FIGS. 1A-1E are schematic illustrations of one embodiment of the endoscopic imaging photodynamic therapy system (EIPS) of the invention and components thereof: 1A—Endoscopic assembly; 1B—Real-time imaging component; 1C—Drug delivery module; 1D—Therapeutic light system; 1E—Flexible service catheter.
FIGS. 2A-2E depict different presentations of the connection between the flexible transducer of the real-time imaging component and the operative channel.
FIGS. 3A-3B are schematic illustrations of intrauterine insertion of the EIPS of FIG. 1 designed for reproductive tract intervention showing the feto-placental unit in the Fallopian tube in a case of extrauterine pregnancy (EUP).
FIGS. 4A-4D depict flexible transducer (4A) and needle (4B) insertion, drug injection (4C), optic fiber insertion and therapeutic illumination (4D) in the EUP model, respectively.
FIGS. 5A-5C depict PMRDA-uterine PDT experimental layout and results. (5A) The layout of the rat placental PDT procedure is presented during the illumination step (for details see Material and Methods) (5B). Exposed rat uteri with embryos selected for treatment (marked by yellow circles) at PDT day (E14, upper left panel) or 48 h after PMRDA-PDT (E16, lower left panel) or LC/DC controls before (E14, upper right panel) or 48 h after treatment (E16, lower right panel) are presented. Macroscopic in utero analysis of PDT-induced damage to the selected feto-placental unit (shrinkage and discoloration, lower left panel) and unharmed embryos following control manipulation (normal size and color, lower right panel) can be observed. (5C) Uterine PMRDA-PDT summary of results: bars represent embryo-placental unit destruction as embryo death rates, following PMRDA-PDT (11/14 embryos, 78.6%), LC (1/8 embryos, 12.5%) and DC (3/8 embryos, 37.5%). Dashed line represents death rate of untreated embryos (UN, 13/230 embryos, 5.7%) in treated rats. PMRDA is palladium 31-oxo-15-methoxy-carbonylmethylrhodobacteriochlorin-131,173-di(2-N2-dimethylamino ethyl) amide. E14 and E16 are embryonic days 14 and 16, respectively. LC is light control. DC is dark control, as described in “In vivo PDT protocol”, in Materials and Methods.

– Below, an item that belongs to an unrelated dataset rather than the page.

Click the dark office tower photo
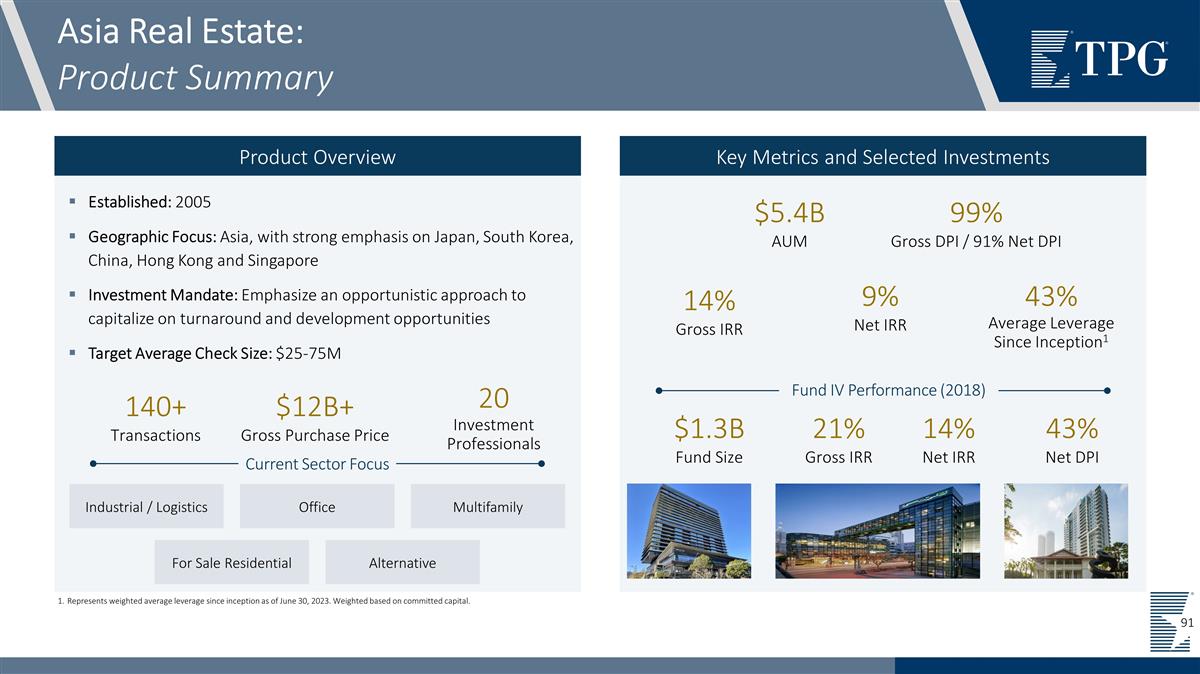This screenshot has height=674, width=1200. tap(688, 531)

FIGS. 6A-6J depict histological presentation of utero-placental tissues in untreated placentas (E16) (6A-6F) and following PMRDA-PDT (6G-6J): (6A) Overview of intact placenta at E16. (6B) Heavily vascularized uterine wall with blood vessel (Bv.). (6C) Labyrinth layer. (6D) Spongiotrophoblast layer. (6E) Overview of intact embryo. (6F) Magnification of well-defined, intact structures (Vt.—vertebra, Ln.—lung, Ht.—heart, Lv.—liver). (6G) Overview of PMRDA-PDT treated placenta and embryo at E16 (Ut.—uterus). (6H) Partially dissolved, heavily necrotic embryo, containing ill-defined structures (Vt.—vertebra). (6I) Damaged placenta with immune-cell-infiltrate (Nif.) and visible hemorrhage (Hm.). (6J) Damaged placental blood vessel (Bv.). Scale bars: in 6A, 6E and 6G, 1 mm, in 6B-6D, 6F and 6H-6J, 100 μm.

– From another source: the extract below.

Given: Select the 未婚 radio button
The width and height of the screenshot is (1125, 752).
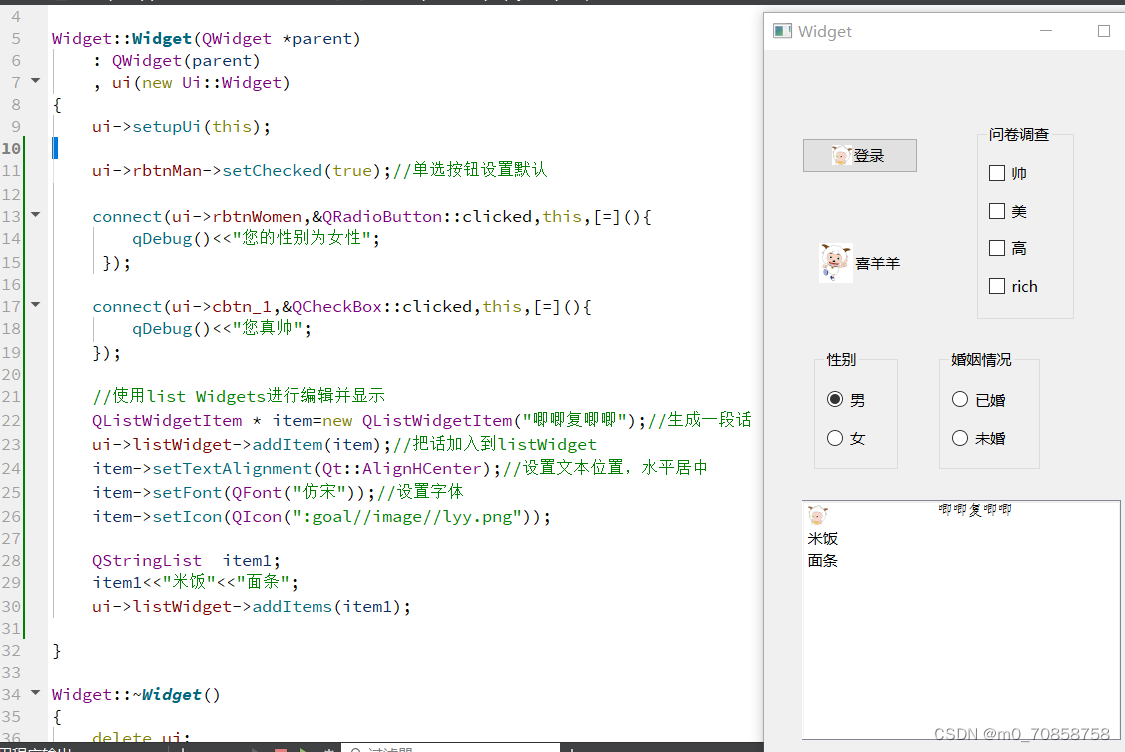Looking at the screenshot, I should click(x=959, y=437).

FIGS. 7A-7C depict fertility assessment in post PDT rats. (7A) A rat uterus from a gestating rat (˜E8), in its second pregnancy (following PDT, parturition and subsequent mating) was examined to verify implantation in both uterine horns. Em.—embryonic sac. Cv.—cervix. Implanted embryonic sacs are evident in both uterine horns. (7B) MRI of uterus in a similarly treated rat (˜E16). Circles mark embryonic sacs in utero, and arrow marks cervix. Implantation is evident in both uterine horns. (7C) Post partum litter of PDT treated rat (imaged in 7B), showing normal, healthy pups.
FIGS. 8A-8I depict histolopathological analysis of uteri of PMRDA-PDT rats following parturition and pup weaning. (8A) Post PDT uterus sampled ˜22d after parturition (right horn—untreated, left horn—PDT). The uterine horns were separated, fixed in carnoy\'s fixative and embedded in paraffin, and sections were then prepared from the untreated- and the post PDT-uterine horn ((8B-E and 8F-I, respectively) and stained as follows: H&E (8B and 8F), anti-SMA antibody (8C and 8G)—showing smooth muscle layer of uterine wall, anti-pan-cytokeratin antibody (8D and 8H)—showing uterine endometrium layer, and anti-vWF antibody (8E and 8I)—showing uterine vasculature. Histological analysis shows no pathological findings in either uterine horn (post PDT or untreated), both presenting minimal, within normal limits, lesions and without any necrotic regions. Scale bars: 8A—1 cm, 8B-8D, 8F-8H—200 μm and 8E and 8I—100 μm.